I’m a mess. I had my second child seven months ago, and I still have trouble gathering my thoughts enough to write an email. My formerly promising career as an art critic and essayist is in complete shambles. I stay within a one-block radius of my apartment building most days because it’s too hard to get my two-year-old and my 7-month-old down the stairs of our third floor walk-up. I have very little help except from an angel of a babysitter who comes for 12 hours a week. To make matters worse, on Monday, when crossing the street, a white van hit our double stroller with both of my kids inside. They miraculously survived, the worst of their injuries a gash next to my daughter’s right eye, but now, I’m afraid to leave the house with them.

I say all of this because I don’t know how else to begin. I loved Sally Saul’s exhibition “Blue Hills, Yellow Tree,” open at Pioneer Works in Brooklyn until Sunday, July 7, because it provided a brief reprieve from the maelstrom that is my life as a mother. Comprising of ceramic sculptures made over three decades, along with a selection of works on paper, the exhibition feels distinctly of the hearth, which is to say, exalting in the warmth, beauty and power of the domestic. It felt peaceful; it felt beautiful. It felt intellectual, as well, and a bit weird. There are sculptures of beavers, fish and squirrels. There is Snowdrops (1999), a wall plaque that depicts a white house surrounded by trees. There is Graduation (1997), made on the occasion of Saul’s daughter’s graduation from high school in Austin, Texas, which shows her daughter as a baby wearing a graduation cap.
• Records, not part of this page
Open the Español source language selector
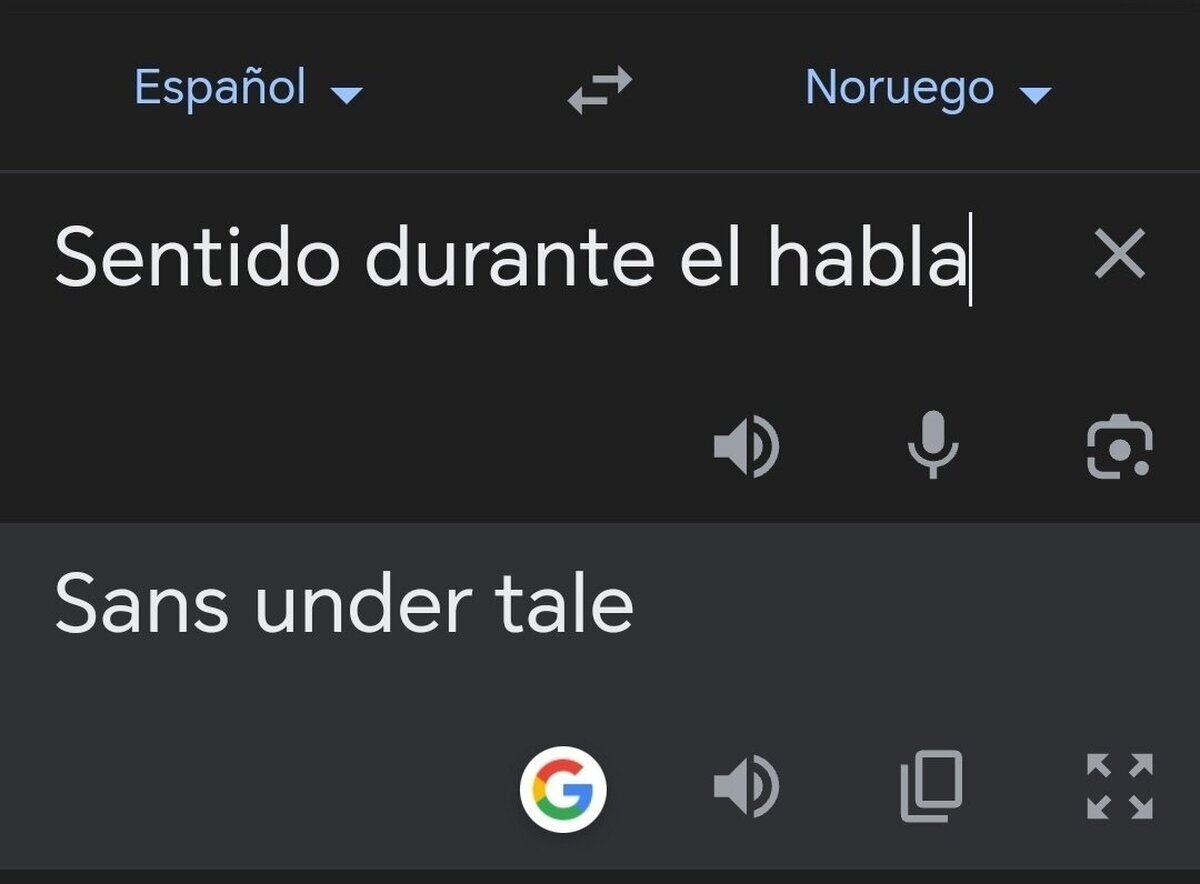Screen dimensions: 1200x884 tap(220, 88)
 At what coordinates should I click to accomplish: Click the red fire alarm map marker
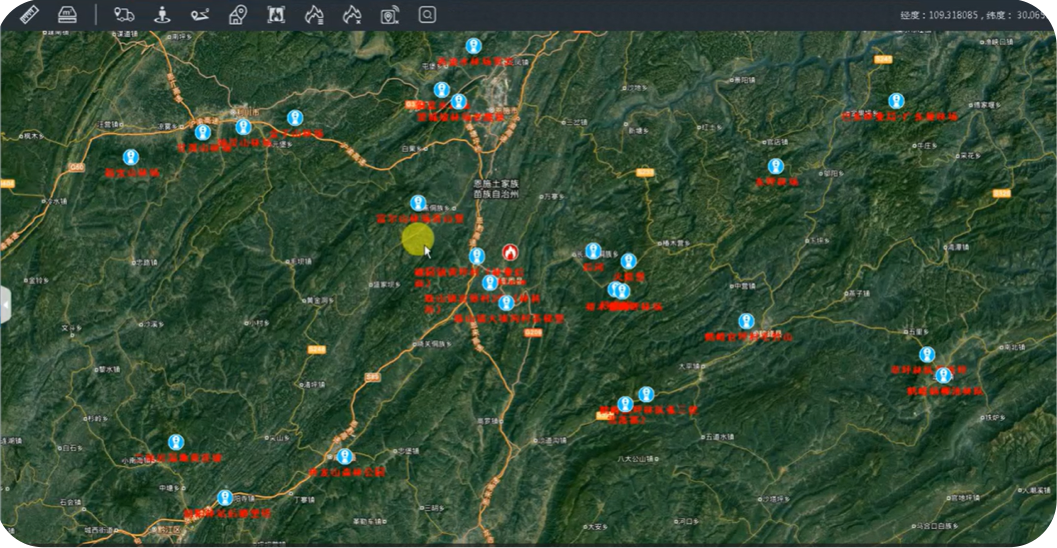510,253
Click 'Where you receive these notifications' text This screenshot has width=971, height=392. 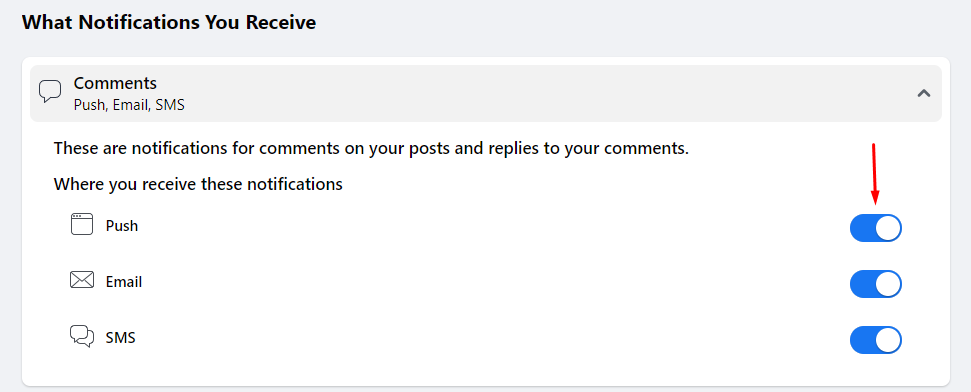click(198, 184)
There is Lo Que Quiero (2000), which translates as “whatever you want,” and depicts a nude figure with blue eyes and yellow cornrows sitting within a circle made of rocks. Within the circle are also sculptures of a fox, a bird and a skunk, as well as two strange, straggly trees. They could easily have been pulled from a children’s book; they could easily be a fairy tale.

“Describing what I had in mind is difficult, but something to do with solace, being part of an environment, the disappearing environment,” Saul told me when I asked her to explain what was behind the piece. “I grew up in the countryside outside of Ithaca, New York, and the woods and gorges provided adventure, exploration, escape, provoked the imagination, all early experiences that reside in and shape you to some degree.”
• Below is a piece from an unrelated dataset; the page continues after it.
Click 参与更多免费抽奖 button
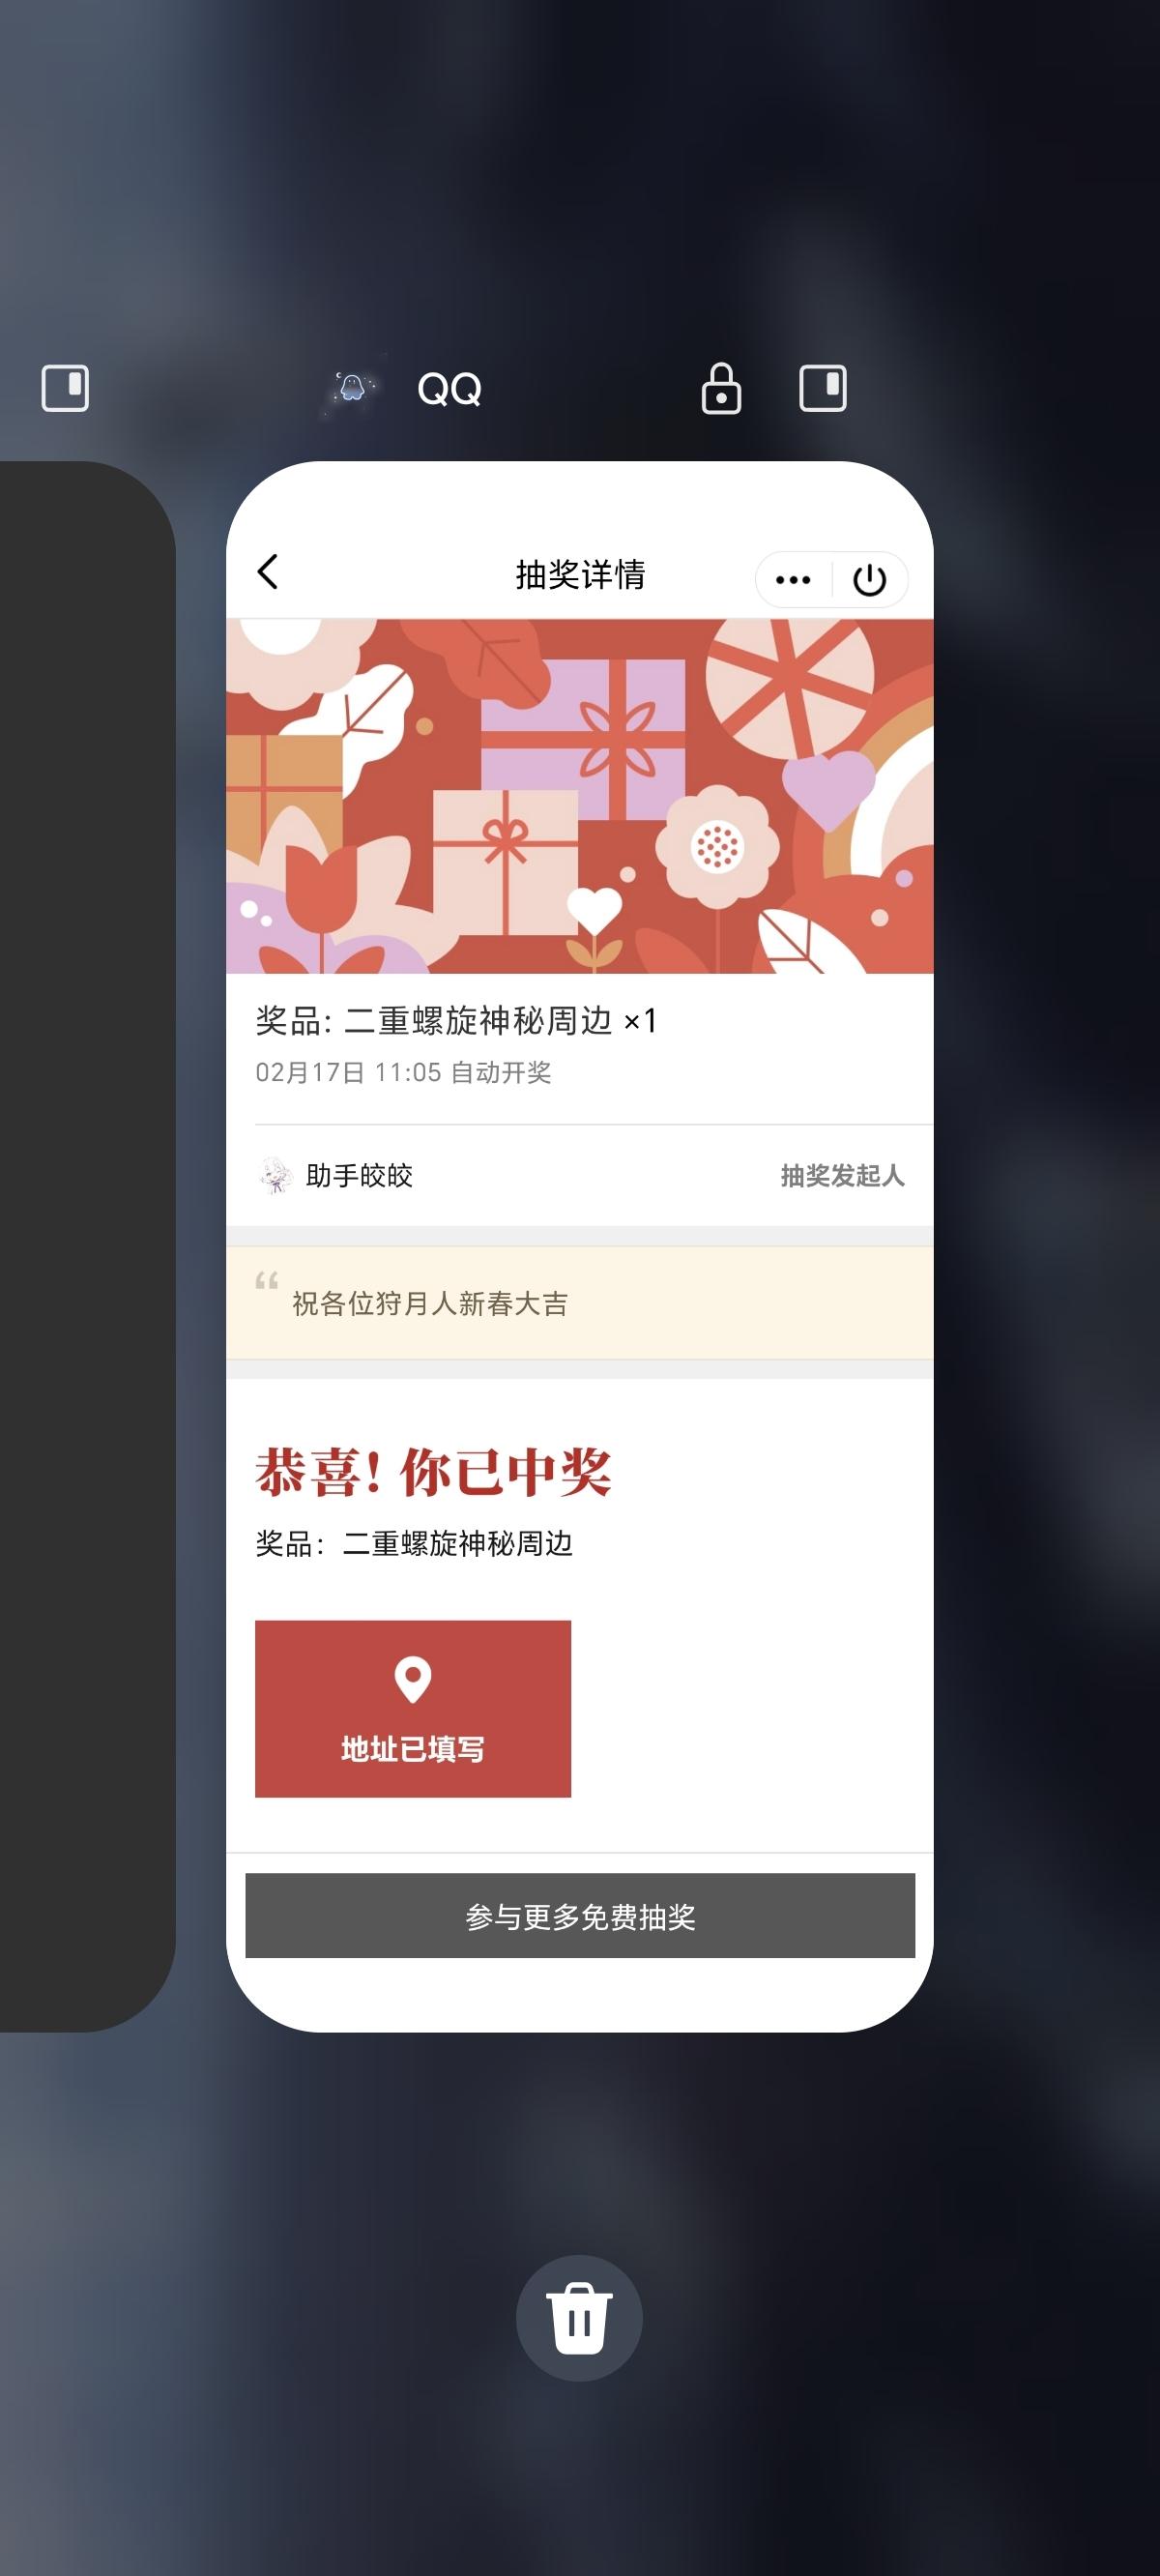1160x2576 pixels. pyautogui.click(x=580, y=1915)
Forests, and nature, historically play malignant roles in fairy tales. They are places where witches sacrifice infants over fires; they are places where children get lost, and then are captured to be fattened for a meal. They are also places were magical, timeless creatures roam. Unicorns, fairies, nymphs and elves. The three figures that comprise of Saul’s sculptures Eyeful (2002), Effigy with Skirt (1998), and Effigy with Feathers (1999) might merely be sculptures of strange, Botero-esque figures, neither children nor not-children; or they might be just momentarily standing on pedestals at Pioneer Works until Saul releases them back into the woods.
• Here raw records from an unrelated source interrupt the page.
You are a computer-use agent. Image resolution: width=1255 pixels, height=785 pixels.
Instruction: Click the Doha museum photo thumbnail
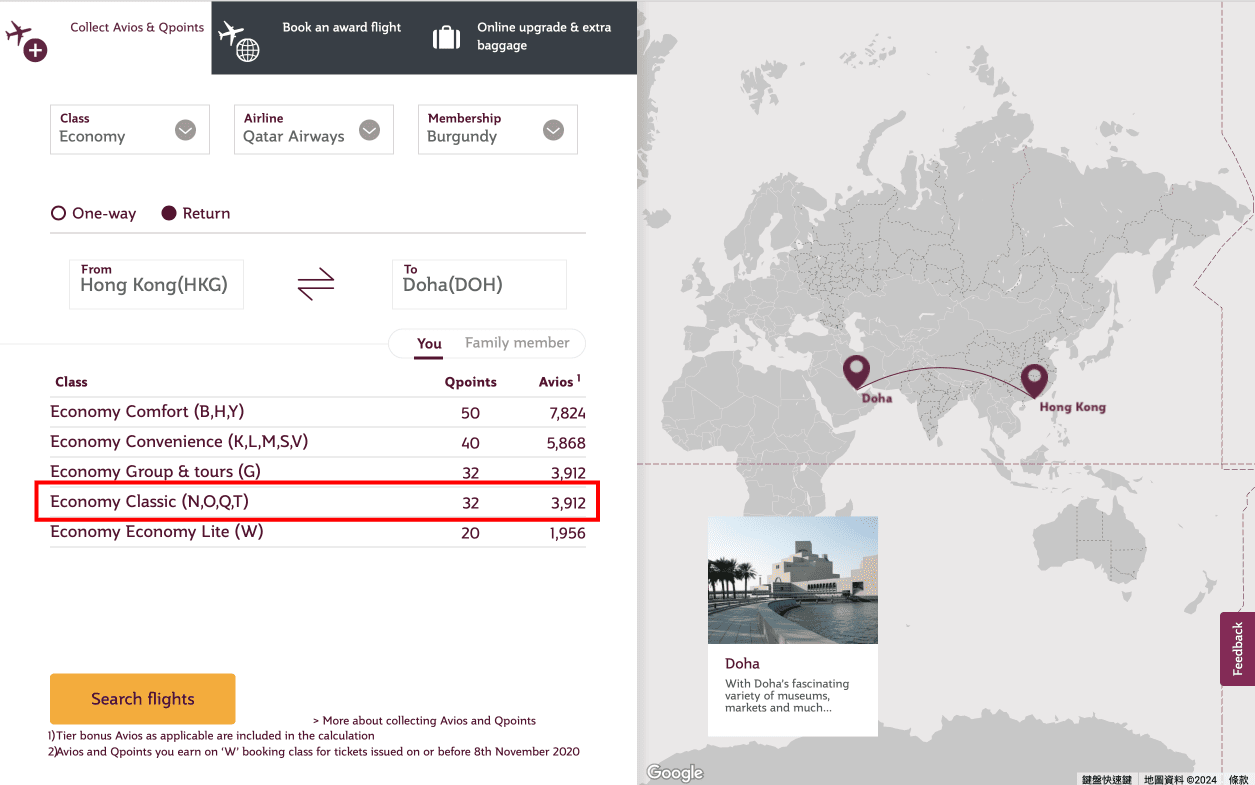tap(792, 580)
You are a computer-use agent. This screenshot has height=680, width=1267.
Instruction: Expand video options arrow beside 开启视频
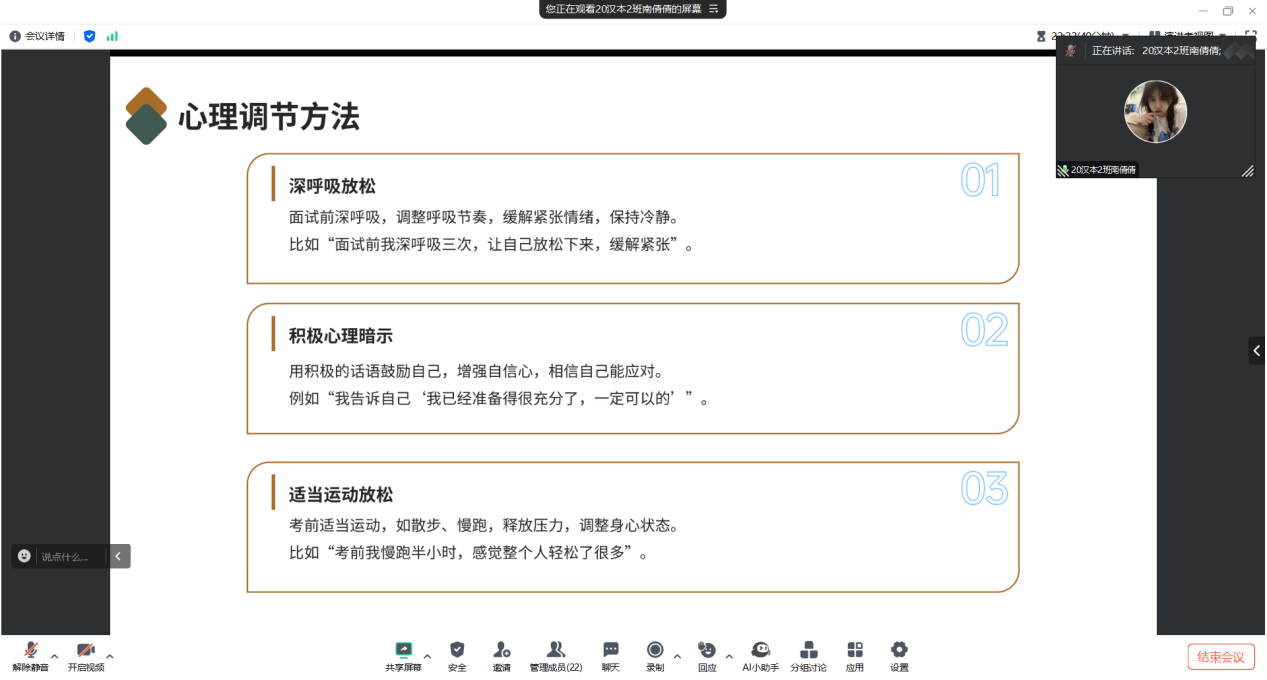110,656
I asked Saul how often she draws from myths and fairy tales in her work. She told me: “I sometimes return to myths because they are such good stories, and brutal too. The punishment so often seems to outweigh the crime or simply the cheekiness or hubris of the mortal.”

The references she makes, both visually and in her captions, betray her learnedness. Ophelia’s Flowers (2018) are an array of ceramic blossoms scattered on a bed of velvet. “I suddenly thought of Ophelia in the play coming on stage scattering flowers that’s she’s holding, naming the traits - i.e. rosemary for remembrance, pansies for thoughts, daisy for dissembling, and so on, as a way of alluding to the tragic situation that envelops her," Saul says of the inspiration behind the piece. The base of Graduation, which contains leaves and fruit, references from Luca della Robbia, an 15th century ceramic sculptor from Italy. A series of busts pair accomplished men — Franklin D. Roosevelt and Dwight Eisenhower — with accomplished women — Gertrude Stein and Rachel Carson — in an attempt to rectify the masculine skew of history.